Giving the Right of Way in Life

Labor of Love volunteers are a diverse bunch in many ways, but share in common a belief in a set of guiding principles, put into action.  We have an expansive view of who our neighbors are, and invite any willing to share our guiding principles to join us in healing our nation, one individual at a time – without regard to other perceived differences between us.

Recently, following an increase in unrest in many American cities, one of Labor of Love’s founders, a three decade public servant in law enforcement, shared her thoughts.

I mourn with the human race. I mourn for the pain, sadness, fear, anger and confusion we all feel. Is this a human problem? Is this a failure to understand we have to be willing to give the right of way to someone else sometimes?

Can non-black people understand how black people live with a certain level of fear about law enforcement? Can black people realize that most people don’t even see you as black? Can the racists that exist in all sectors of our culture ask for forgiveness and change their ways?

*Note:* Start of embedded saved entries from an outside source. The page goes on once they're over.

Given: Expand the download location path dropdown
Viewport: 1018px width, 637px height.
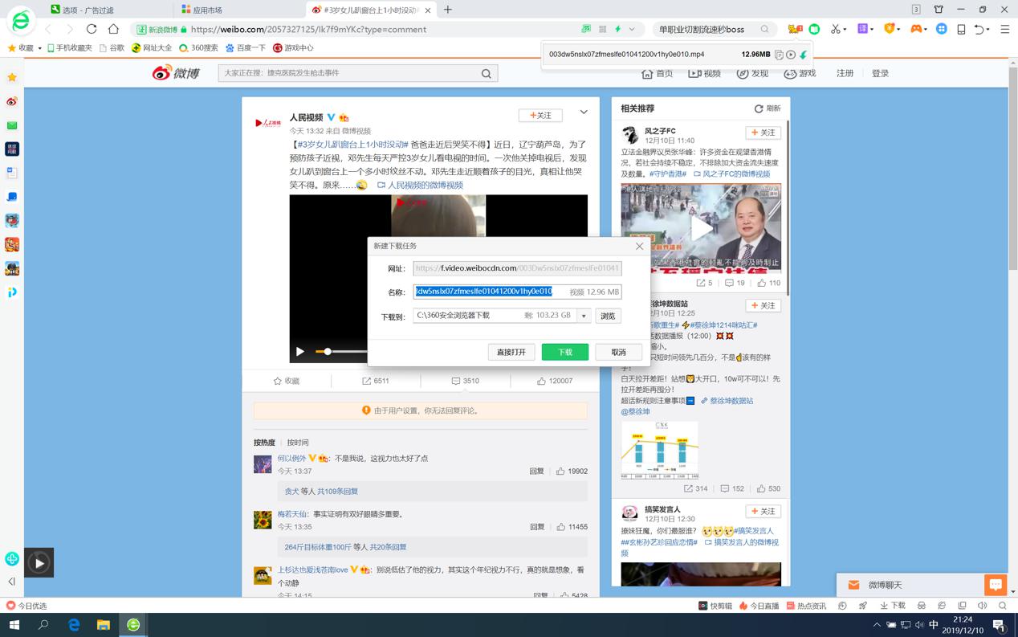Looking at the screenshot, I should pyautogui.click(x=584, y=316).
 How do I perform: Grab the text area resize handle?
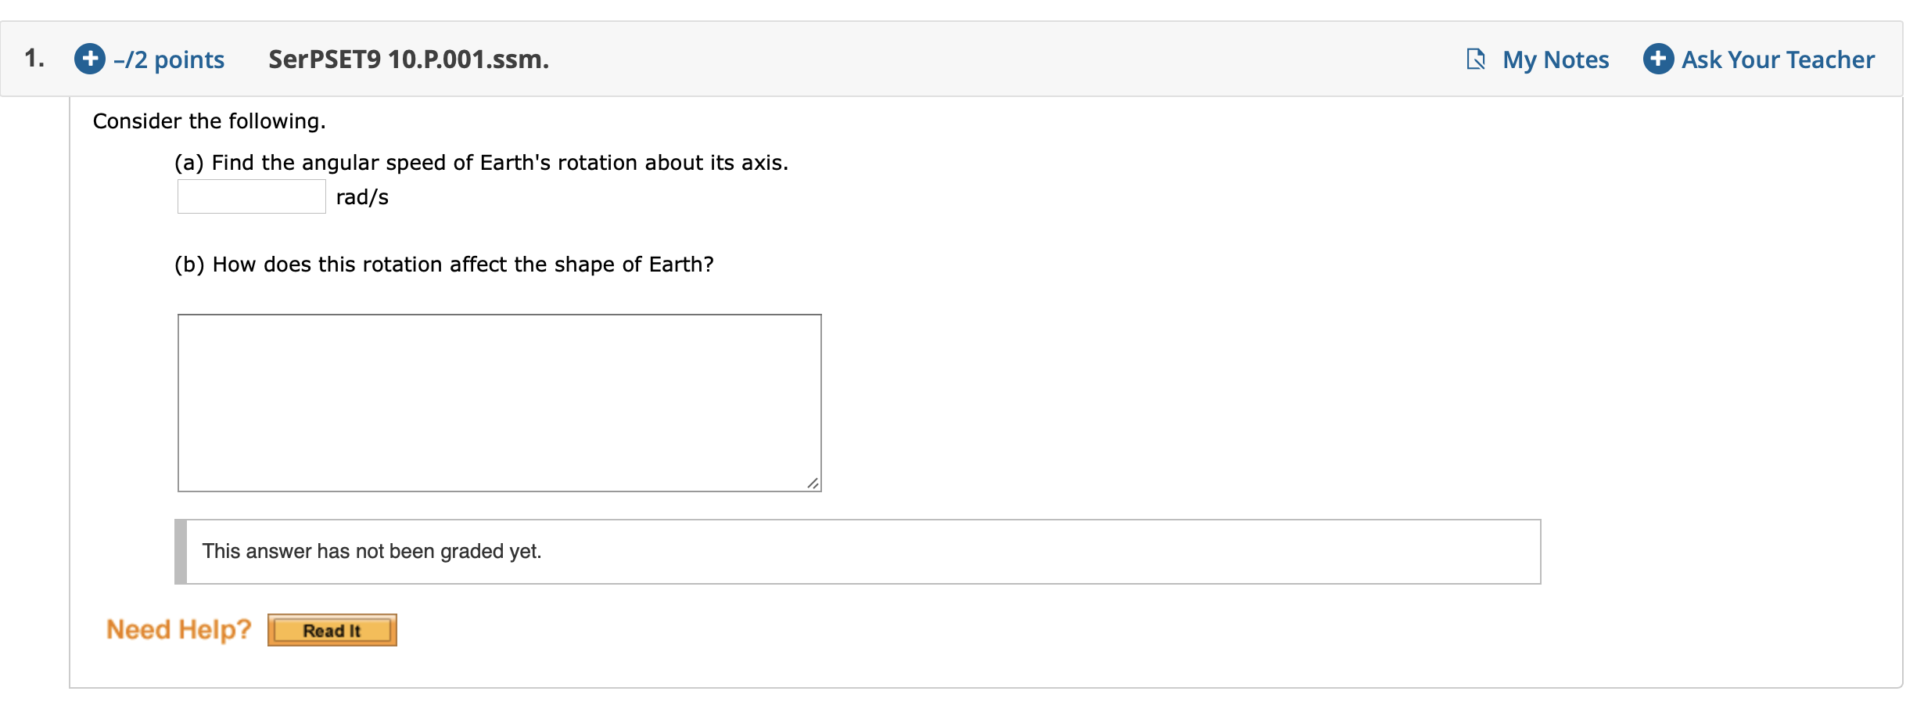pyautogui.click(x=813, y=484)
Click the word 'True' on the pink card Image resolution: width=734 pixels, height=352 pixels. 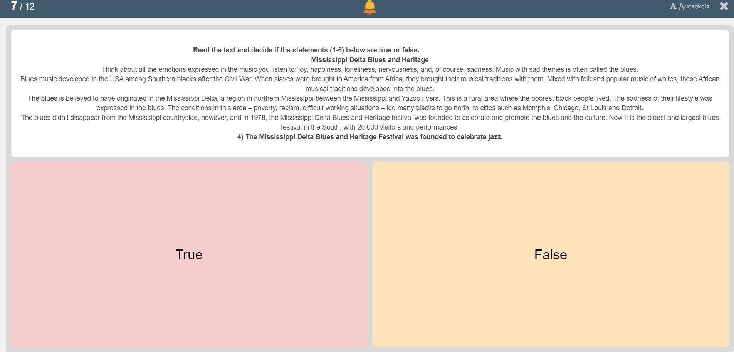point(189,254)
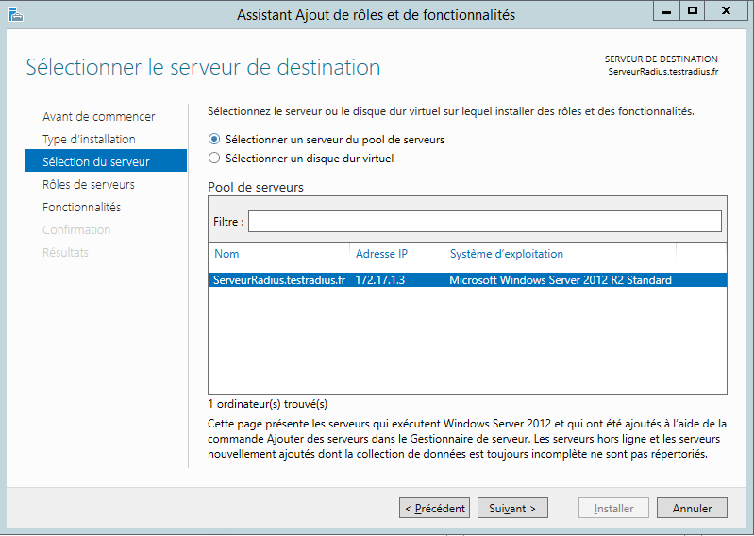Click the wizard icon in title bar

point(14,13)
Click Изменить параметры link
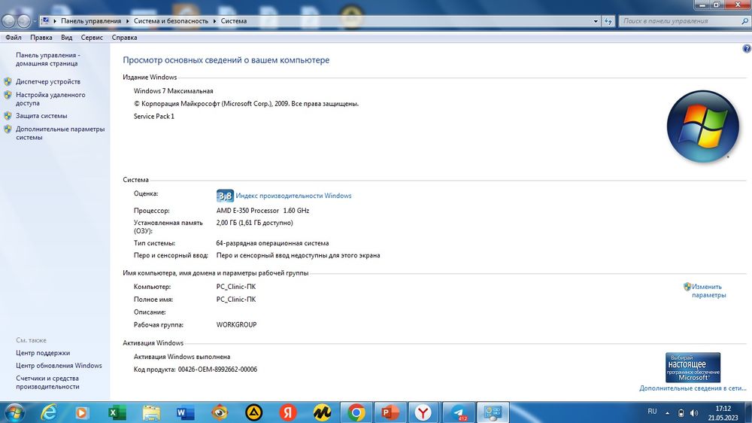The height and width of the screenshot is (423, 752). coord(708,291)
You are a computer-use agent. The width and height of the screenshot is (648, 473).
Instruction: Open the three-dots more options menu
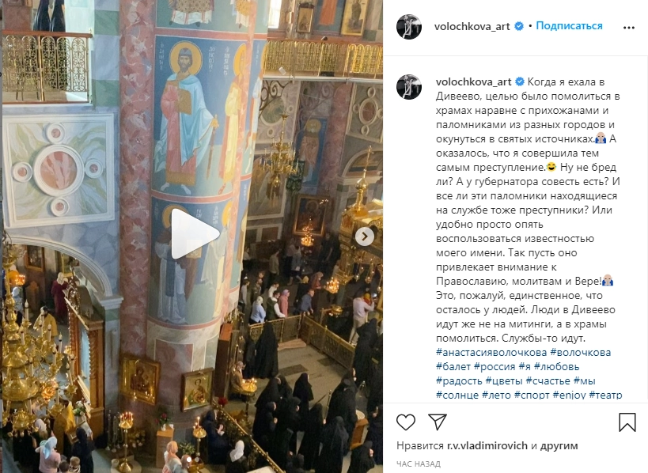(628, 28)
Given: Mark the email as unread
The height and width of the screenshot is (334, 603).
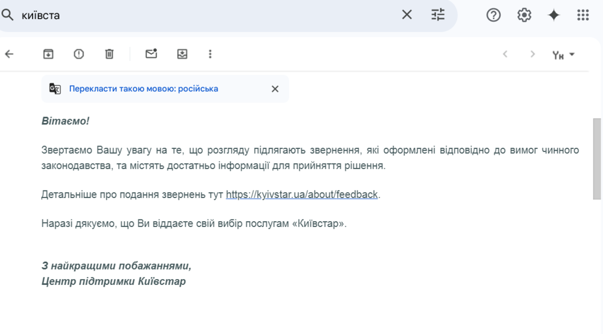Looking at the screenshot, I should (x=151, y=54).
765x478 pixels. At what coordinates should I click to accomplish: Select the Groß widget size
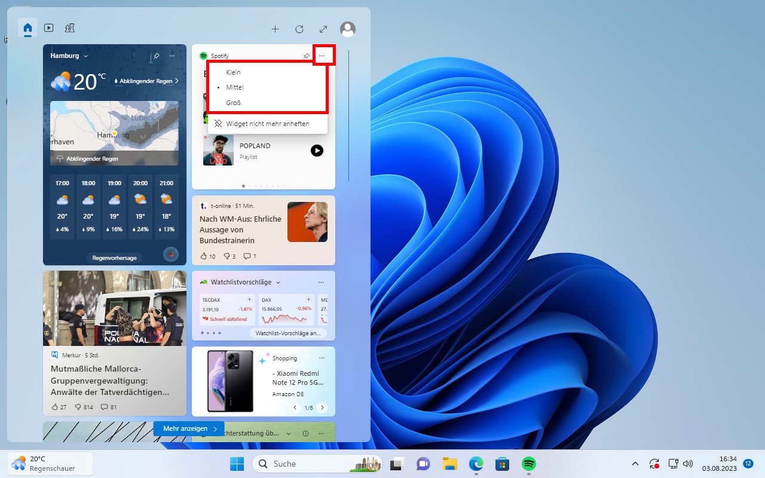234,102
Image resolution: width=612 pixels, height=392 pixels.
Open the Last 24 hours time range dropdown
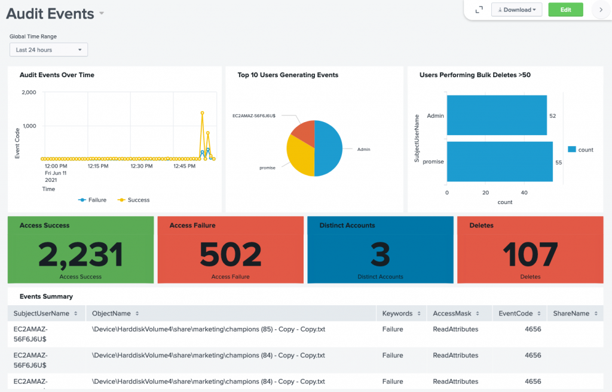(x=48, y=49)
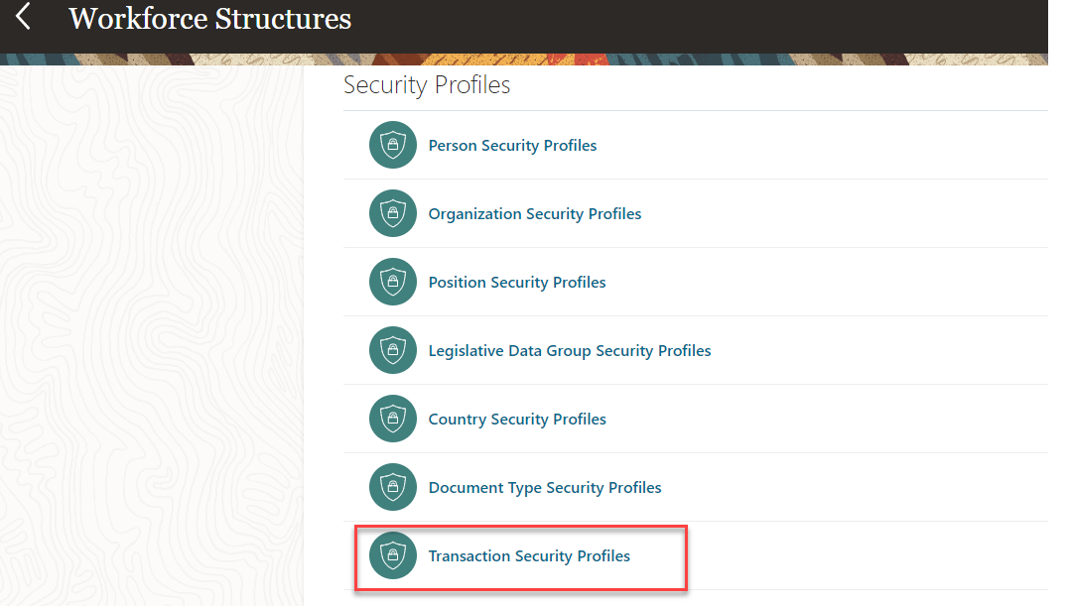Open the Organization Security Profiles link
The width and height of the screenshot is (1070, 606).
tap(535, 214)

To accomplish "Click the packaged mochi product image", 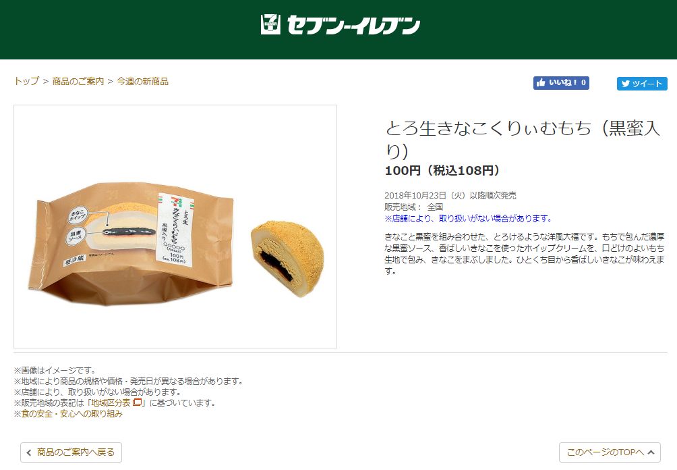I will 131,243.
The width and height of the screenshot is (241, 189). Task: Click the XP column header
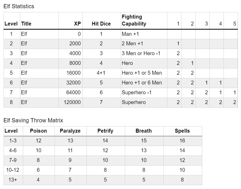pyautogui.click(x=77, y=24)
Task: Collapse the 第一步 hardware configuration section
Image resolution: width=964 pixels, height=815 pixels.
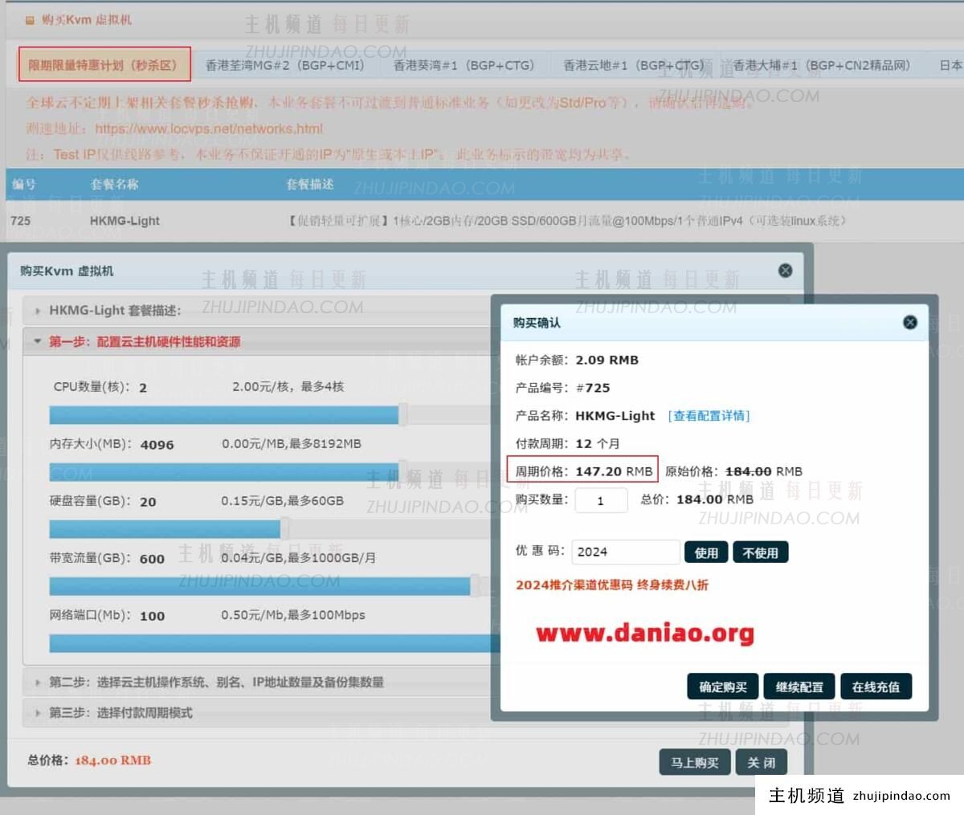Action: (x=145, y=341)
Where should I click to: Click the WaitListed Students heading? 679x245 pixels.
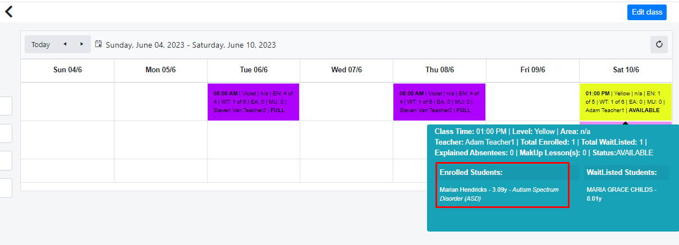621,172
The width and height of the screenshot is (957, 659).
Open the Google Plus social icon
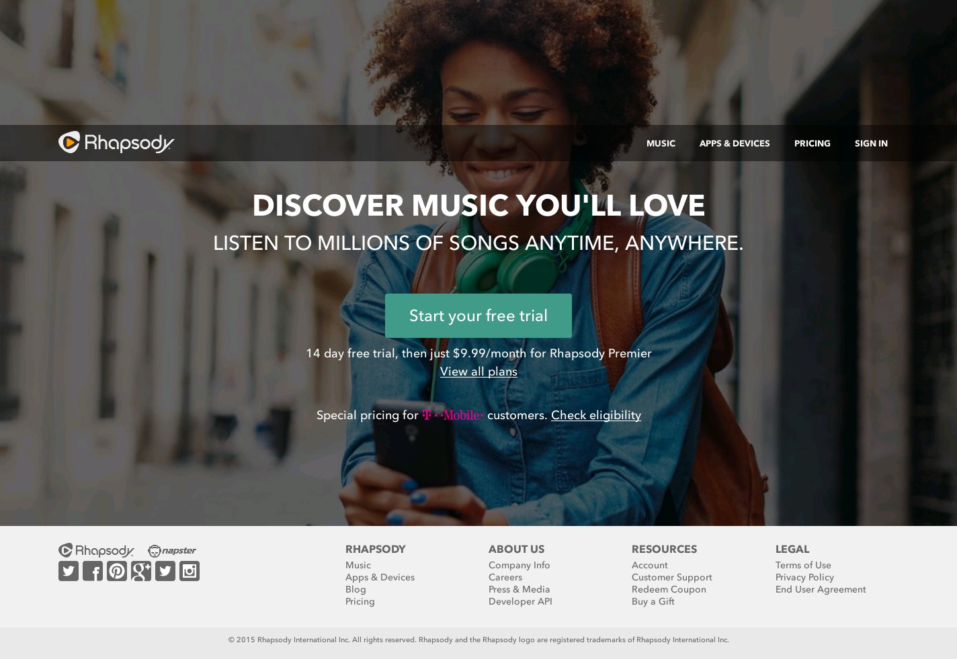coord(141,571)
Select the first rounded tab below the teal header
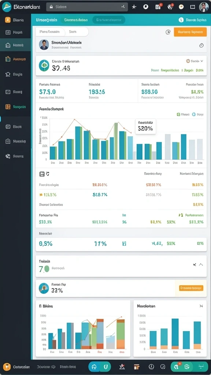Viewport: 211px width, 375px height. [51, 31]
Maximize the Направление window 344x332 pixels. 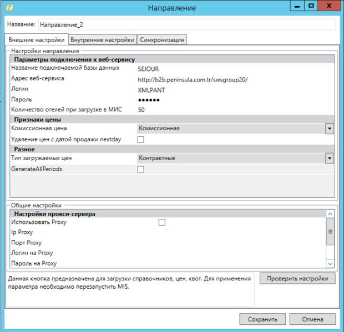click(x=311, y=6)
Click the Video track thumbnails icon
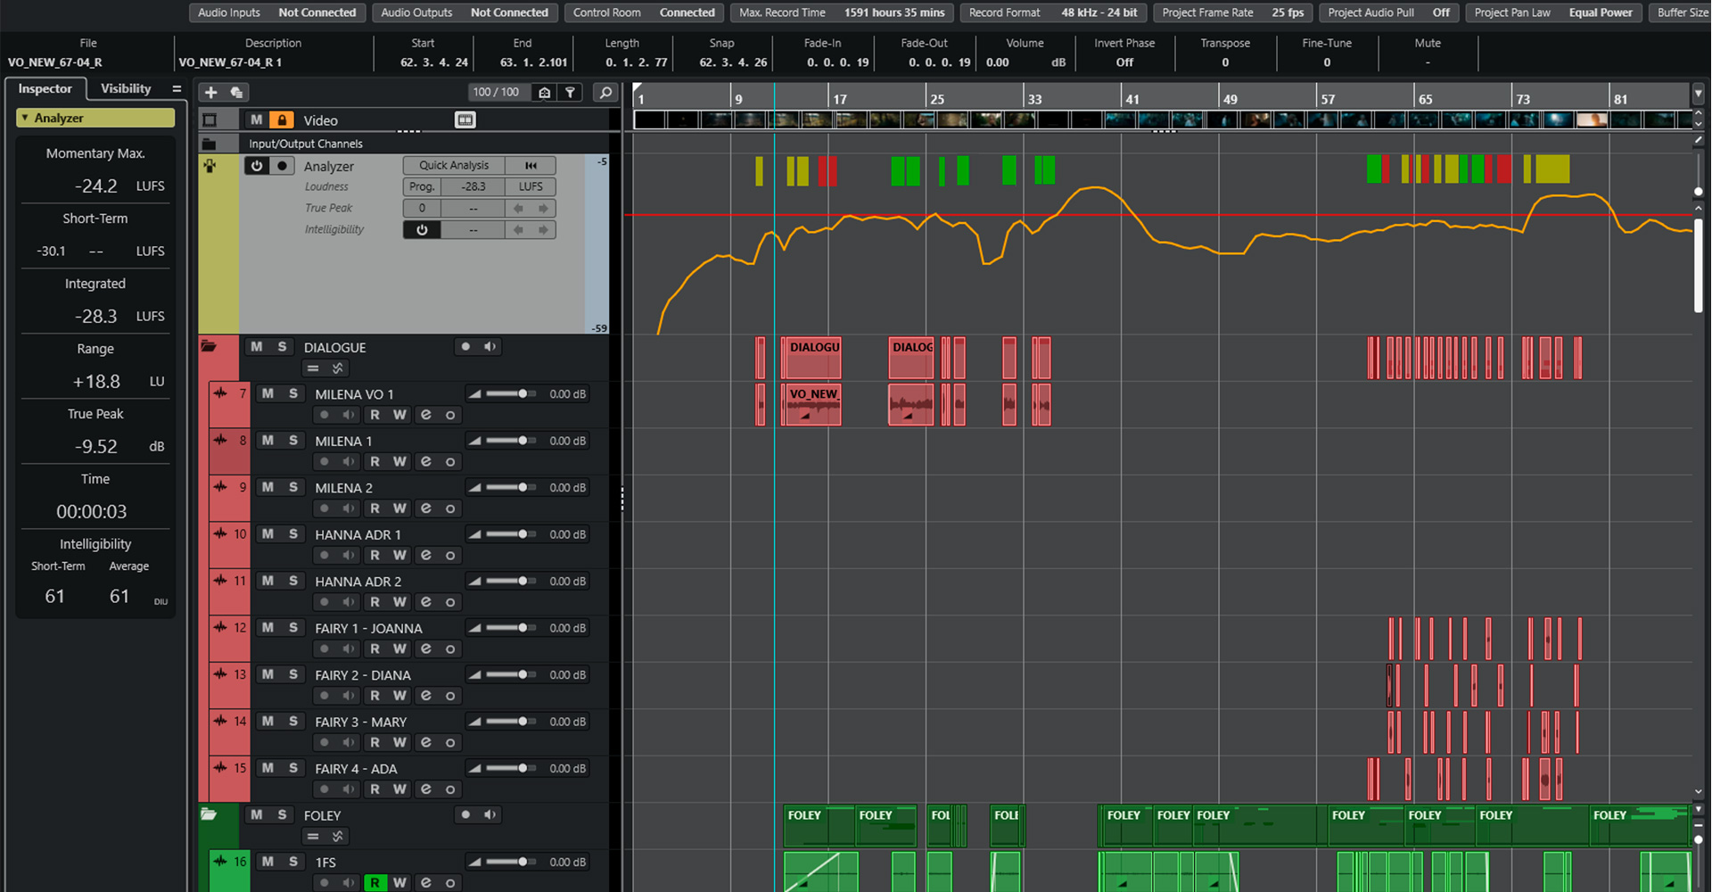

Can we live in peace? Can we love one another as humans?

We are all so different in our upbringing, cultures and beliefs. Those differences will never be made to be equal. It can’t. We are all on different journeys that have different paths. The question is, when our paths cross can we do so in a peaceful, orderly, respectful way?

Millions of people approach stop signs at an intersection every hour. When another car approaches, do you size them up based upon the type of car they are driving, what they look like and who is traveling with them? Nope. You just acknowledge each other and respectfully proceed as the law has described. It’s called right of way.

I have always tried to give the right of way to people I come across. The right to live. The right to speak. The right to worship. The right to protect themselves. The right to be an idiot or rude even. The fact is as long as my right of way is not infringed upon, I don’t care what they are doing.

Here is where we have allowed this peaceful way of life to become a major roadblock. People are so busy worrying about their right of way, they are crashing into other people. Some of those collisions are not mistakes. Some are purposefully trying to cause harm to others. Some are doing it without even knowing they are violating someone else’s right of way. The biggest thing is we are failing to see each other and proceed without thinking.

For 28 years I have been in awe of how millions of cars can head down a highway in an orderly fashion with few mishaps. People don’t want to wreck their cars. When collisions happen, it is sometimes the most traumatic event a person might experience in their life. Having compassion, patience and understanding for someone experiencing a trauma is what is needed for that person to heal.

This country just experienced a head on collision with fatalities. Fatalities in multiple vehicles. It’s sad, tragic and devastating for those left behind. The families of those lost are mourning and planning funerals.

Can we as a people, a nation, a state, a county, a neighborhood, a church, a family, and as an individual find the part in our heart to take a minute to reassess how we act in our intersections with each other. Can we find the decency, compassion, patience and understanding we have and share it to help our nation heal?

Our flag will remain at half staff in remembrance of the lives lost, but most importantly as a reminder that violating another persons right of way can result in tragedy.